_SUPPLIED MATERIAL_
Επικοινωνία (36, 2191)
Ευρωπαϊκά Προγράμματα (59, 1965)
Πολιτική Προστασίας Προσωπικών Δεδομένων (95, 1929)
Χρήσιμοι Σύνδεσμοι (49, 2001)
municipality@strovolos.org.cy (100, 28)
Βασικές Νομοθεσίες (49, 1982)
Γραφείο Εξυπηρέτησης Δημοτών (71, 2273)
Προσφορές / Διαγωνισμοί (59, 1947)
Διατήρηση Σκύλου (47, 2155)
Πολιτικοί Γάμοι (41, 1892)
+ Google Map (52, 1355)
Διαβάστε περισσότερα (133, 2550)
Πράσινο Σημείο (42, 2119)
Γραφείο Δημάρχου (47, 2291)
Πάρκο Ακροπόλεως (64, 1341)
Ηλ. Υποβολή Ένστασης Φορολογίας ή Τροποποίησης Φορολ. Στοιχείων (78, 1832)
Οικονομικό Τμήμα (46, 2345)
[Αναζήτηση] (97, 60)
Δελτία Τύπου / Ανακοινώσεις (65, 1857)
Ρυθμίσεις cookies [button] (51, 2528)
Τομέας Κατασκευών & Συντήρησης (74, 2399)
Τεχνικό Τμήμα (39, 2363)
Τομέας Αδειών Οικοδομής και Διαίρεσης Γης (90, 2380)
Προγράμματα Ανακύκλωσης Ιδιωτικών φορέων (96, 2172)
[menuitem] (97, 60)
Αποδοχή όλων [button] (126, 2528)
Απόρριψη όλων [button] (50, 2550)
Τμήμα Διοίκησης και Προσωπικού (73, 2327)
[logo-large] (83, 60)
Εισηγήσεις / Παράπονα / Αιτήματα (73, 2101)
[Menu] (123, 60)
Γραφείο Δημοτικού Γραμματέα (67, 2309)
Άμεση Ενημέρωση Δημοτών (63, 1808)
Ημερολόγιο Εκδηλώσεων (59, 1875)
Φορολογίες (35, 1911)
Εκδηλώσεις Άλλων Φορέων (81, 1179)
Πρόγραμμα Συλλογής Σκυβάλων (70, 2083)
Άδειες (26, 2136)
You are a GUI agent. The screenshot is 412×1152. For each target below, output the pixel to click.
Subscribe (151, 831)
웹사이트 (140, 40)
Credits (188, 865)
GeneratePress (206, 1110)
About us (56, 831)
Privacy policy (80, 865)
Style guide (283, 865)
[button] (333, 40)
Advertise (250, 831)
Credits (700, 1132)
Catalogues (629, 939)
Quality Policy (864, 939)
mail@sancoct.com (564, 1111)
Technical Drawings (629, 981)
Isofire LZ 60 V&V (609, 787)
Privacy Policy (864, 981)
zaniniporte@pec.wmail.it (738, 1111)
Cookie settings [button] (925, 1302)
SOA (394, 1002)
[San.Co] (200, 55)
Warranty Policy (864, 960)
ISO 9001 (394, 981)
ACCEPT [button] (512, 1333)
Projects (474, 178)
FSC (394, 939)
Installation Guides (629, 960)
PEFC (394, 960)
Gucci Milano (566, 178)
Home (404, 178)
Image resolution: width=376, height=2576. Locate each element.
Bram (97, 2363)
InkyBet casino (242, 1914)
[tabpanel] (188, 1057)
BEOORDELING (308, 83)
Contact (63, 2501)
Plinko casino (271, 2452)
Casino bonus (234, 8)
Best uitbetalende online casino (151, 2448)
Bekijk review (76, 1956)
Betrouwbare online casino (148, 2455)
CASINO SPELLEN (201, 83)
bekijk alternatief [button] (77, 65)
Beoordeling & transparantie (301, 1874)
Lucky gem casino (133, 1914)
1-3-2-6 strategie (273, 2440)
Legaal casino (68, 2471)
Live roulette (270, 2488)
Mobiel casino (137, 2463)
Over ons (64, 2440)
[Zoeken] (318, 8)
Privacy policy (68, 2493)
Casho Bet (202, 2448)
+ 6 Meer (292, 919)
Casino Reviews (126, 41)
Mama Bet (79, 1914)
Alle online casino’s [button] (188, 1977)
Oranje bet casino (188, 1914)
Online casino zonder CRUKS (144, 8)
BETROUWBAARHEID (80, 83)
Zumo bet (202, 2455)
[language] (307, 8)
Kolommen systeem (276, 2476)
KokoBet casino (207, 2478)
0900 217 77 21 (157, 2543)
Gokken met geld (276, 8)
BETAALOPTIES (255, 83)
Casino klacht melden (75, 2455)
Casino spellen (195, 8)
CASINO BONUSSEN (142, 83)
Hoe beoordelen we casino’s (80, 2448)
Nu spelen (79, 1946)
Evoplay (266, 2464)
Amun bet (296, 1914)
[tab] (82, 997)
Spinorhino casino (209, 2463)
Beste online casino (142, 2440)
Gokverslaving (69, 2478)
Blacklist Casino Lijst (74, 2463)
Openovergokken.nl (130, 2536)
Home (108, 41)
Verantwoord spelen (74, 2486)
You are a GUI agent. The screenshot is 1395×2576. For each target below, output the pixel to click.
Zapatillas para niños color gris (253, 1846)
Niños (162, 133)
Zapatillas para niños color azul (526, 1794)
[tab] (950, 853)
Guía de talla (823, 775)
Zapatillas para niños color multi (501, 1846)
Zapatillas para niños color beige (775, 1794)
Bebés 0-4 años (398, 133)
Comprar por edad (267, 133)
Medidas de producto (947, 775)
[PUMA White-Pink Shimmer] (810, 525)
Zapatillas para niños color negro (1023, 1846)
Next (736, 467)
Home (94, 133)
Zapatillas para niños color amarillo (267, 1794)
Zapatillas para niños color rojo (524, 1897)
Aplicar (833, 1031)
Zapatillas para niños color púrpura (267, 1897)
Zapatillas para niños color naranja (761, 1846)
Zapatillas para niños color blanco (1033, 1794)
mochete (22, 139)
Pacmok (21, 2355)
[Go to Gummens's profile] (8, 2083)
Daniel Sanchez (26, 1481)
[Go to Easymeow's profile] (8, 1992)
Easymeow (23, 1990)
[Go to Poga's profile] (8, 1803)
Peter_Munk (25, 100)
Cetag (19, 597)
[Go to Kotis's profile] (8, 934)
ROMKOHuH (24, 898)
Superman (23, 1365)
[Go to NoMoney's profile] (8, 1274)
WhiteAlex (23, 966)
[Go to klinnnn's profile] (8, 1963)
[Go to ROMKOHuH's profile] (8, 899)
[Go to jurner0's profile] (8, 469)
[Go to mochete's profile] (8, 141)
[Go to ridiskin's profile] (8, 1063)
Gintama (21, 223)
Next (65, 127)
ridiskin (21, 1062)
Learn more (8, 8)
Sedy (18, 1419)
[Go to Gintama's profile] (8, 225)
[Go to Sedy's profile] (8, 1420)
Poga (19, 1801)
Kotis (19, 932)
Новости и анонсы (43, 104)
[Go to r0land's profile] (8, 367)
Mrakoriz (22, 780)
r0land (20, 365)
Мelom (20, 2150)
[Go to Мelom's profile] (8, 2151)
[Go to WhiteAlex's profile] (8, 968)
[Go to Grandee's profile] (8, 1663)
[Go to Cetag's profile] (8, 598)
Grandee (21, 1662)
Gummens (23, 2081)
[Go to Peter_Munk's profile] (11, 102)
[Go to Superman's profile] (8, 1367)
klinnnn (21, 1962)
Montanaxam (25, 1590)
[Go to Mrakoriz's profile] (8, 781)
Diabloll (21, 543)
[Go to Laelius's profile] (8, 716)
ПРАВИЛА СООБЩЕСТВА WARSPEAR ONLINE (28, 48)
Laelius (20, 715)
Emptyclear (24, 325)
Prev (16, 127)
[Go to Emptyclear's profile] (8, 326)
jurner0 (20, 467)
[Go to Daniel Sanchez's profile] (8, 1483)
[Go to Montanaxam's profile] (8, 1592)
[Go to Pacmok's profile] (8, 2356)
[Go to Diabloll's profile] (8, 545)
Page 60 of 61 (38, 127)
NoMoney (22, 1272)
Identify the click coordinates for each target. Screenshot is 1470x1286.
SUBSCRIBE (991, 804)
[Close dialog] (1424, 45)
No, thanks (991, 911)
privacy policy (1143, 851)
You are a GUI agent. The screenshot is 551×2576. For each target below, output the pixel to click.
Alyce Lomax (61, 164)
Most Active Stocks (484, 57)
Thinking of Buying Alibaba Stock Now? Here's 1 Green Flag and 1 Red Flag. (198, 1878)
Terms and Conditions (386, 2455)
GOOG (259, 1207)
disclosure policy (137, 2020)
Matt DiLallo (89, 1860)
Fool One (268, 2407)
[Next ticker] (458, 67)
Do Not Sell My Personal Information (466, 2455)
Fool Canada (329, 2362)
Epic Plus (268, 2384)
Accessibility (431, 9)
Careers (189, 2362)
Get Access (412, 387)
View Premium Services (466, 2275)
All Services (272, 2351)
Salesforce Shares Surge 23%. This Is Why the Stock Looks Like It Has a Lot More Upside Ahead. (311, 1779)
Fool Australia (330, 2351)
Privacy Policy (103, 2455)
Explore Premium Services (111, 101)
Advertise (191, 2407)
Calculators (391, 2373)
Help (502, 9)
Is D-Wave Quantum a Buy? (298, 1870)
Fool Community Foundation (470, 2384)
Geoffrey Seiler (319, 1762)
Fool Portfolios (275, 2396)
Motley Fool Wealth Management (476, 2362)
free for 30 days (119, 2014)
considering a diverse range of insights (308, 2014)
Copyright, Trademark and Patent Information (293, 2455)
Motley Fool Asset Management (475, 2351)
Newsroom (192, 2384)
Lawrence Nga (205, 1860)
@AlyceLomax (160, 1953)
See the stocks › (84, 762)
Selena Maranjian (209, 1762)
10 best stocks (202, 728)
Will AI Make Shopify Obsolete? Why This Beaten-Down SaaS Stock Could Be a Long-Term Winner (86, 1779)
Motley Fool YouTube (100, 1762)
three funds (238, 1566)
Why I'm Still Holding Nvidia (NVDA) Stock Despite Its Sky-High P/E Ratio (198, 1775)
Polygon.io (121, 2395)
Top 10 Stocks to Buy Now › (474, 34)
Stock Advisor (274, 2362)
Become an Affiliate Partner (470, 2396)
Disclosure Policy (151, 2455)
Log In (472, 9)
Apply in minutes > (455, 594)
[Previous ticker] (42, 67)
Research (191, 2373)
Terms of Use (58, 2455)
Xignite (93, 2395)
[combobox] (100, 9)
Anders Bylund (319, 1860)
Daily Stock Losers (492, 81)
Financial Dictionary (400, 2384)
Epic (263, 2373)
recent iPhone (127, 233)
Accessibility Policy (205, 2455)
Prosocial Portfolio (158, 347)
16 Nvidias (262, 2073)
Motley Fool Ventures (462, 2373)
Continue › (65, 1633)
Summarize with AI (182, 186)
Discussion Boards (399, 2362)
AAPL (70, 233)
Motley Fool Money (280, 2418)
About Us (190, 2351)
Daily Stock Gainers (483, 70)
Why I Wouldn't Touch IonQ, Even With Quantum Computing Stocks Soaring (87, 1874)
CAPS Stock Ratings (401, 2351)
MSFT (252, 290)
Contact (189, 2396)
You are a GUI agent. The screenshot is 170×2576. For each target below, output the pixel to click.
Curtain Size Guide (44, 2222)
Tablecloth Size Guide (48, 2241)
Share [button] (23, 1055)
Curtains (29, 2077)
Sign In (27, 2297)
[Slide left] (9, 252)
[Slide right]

_WHAT YOU HAVE TO DO_
Please output the lines of the listing above that fall in the stretch from the one with "[Go to Laelius's profile] (8, 716)" through the one with "NoMoney (22, 1272)", exactly and only those.

_YOUR RESPONSE_
[Go to Laelius's profile] (8, 716)
ПРАВИЛА СООБЩЕСТВА WARSPEAR ONLINE (28, 48)
Laelius (20, 715)
Emptyclear (24, 325)
Prev (16, 127)
[Go to Emptyclear's profile] (8, 326)
jurner0 (20, 467)
[Go to Daniel Sanchez's profile] (8, 1483)
[Go to Montanaxam's profile] (8, 1592)
[Go to Pacmok's profile] (8, 2356)
[Go to Diabloll's profile] (8, 545)
Page 60 of 61 (38, 127)
NoMoney (22, 1272)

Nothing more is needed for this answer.